The span to copy runs from the line containing "Task: Uncheck the" to the last line below. Copy it exactly, with nothing else.

───── Task input

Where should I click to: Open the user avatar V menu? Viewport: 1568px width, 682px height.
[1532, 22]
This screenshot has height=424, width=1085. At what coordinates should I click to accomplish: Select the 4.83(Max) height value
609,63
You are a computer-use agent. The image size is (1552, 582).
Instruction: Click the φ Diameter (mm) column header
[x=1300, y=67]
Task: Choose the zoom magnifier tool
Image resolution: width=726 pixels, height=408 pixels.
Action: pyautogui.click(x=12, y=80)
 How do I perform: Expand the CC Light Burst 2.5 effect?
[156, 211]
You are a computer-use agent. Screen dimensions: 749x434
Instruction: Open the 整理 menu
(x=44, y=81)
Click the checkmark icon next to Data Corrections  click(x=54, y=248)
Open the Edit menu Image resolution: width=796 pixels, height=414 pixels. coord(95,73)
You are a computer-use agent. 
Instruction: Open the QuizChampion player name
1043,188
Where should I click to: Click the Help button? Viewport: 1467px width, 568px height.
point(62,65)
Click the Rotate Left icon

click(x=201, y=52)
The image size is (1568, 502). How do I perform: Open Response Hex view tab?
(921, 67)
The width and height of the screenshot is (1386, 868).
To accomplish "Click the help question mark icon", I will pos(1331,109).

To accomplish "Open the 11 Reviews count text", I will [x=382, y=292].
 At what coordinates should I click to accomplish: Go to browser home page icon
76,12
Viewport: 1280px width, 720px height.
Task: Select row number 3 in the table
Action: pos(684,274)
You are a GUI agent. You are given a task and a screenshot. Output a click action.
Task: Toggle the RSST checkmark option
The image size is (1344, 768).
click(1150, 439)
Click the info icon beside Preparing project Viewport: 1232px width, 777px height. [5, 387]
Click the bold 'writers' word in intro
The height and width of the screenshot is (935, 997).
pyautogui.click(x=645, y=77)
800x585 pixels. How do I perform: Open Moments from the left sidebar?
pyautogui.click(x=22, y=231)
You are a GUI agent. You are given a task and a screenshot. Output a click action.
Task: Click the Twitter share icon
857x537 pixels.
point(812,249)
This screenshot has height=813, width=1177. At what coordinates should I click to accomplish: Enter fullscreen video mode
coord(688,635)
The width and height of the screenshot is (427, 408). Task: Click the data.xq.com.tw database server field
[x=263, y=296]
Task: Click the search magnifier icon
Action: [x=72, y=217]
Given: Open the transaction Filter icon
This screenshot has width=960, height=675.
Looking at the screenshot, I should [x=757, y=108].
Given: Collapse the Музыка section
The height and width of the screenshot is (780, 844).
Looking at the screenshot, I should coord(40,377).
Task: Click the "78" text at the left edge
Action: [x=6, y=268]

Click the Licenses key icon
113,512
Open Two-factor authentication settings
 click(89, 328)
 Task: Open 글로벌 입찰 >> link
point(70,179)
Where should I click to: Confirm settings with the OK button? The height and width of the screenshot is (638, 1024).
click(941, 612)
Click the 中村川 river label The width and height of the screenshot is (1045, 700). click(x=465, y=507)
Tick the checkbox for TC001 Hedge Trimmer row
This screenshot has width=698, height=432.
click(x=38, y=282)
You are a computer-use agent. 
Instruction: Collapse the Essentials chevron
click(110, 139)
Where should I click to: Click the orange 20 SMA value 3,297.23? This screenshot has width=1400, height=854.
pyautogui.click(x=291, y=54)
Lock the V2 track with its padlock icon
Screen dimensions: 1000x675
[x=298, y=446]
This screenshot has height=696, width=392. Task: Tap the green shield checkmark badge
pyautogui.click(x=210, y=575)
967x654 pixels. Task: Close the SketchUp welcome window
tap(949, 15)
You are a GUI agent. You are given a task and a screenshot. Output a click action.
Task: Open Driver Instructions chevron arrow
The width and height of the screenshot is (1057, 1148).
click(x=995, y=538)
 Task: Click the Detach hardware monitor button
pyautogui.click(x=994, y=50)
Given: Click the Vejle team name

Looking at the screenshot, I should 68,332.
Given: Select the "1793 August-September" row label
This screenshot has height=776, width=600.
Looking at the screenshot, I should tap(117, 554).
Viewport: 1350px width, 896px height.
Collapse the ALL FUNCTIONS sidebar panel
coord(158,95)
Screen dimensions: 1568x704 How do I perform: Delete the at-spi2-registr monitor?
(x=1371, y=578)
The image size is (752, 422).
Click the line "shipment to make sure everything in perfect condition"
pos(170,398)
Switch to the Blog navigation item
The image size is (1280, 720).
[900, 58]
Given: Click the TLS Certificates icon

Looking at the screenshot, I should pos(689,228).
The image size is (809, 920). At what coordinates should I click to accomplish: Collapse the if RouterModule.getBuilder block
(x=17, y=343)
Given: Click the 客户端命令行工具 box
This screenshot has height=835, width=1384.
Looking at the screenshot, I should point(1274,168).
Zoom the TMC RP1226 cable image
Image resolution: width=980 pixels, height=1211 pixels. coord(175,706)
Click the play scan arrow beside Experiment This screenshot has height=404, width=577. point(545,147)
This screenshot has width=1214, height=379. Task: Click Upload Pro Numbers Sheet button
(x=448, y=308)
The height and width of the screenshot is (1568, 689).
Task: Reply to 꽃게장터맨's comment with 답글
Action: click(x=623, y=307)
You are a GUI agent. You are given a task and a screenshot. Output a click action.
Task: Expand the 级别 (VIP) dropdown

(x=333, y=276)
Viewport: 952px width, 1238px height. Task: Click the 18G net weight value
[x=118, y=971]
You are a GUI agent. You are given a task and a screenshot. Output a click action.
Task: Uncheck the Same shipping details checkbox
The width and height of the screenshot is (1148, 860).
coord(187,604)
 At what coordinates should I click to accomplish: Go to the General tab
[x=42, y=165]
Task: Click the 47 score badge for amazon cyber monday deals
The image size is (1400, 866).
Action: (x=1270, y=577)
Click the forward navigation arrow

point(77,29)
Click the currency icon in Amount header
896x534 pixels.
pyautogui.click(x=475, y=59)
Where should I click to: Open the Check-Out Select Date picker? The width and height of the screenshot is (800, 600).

──────────

Task result:
Task: Uncheck the Same shipping details checkbox
The width and height of the screenshot is (1148, 860).
coord(187,604)
 At what coordinates should I click to accomplish: Go to the General tab
[x=42, y=165]
Task: Click the 47 score badge for amazon cyber monday deals
The image size is (1400, 866).
Action: (x=1270, y=577)
Click the forward navigation arrow

point(77,29)
Click the currency icon in Amount header
896x534 pixels.
pyautogui.click(x=475, y=59)
Where should I click to: Open the Check-Out Select Date picker? The width and height of the screenshot is (800, 600).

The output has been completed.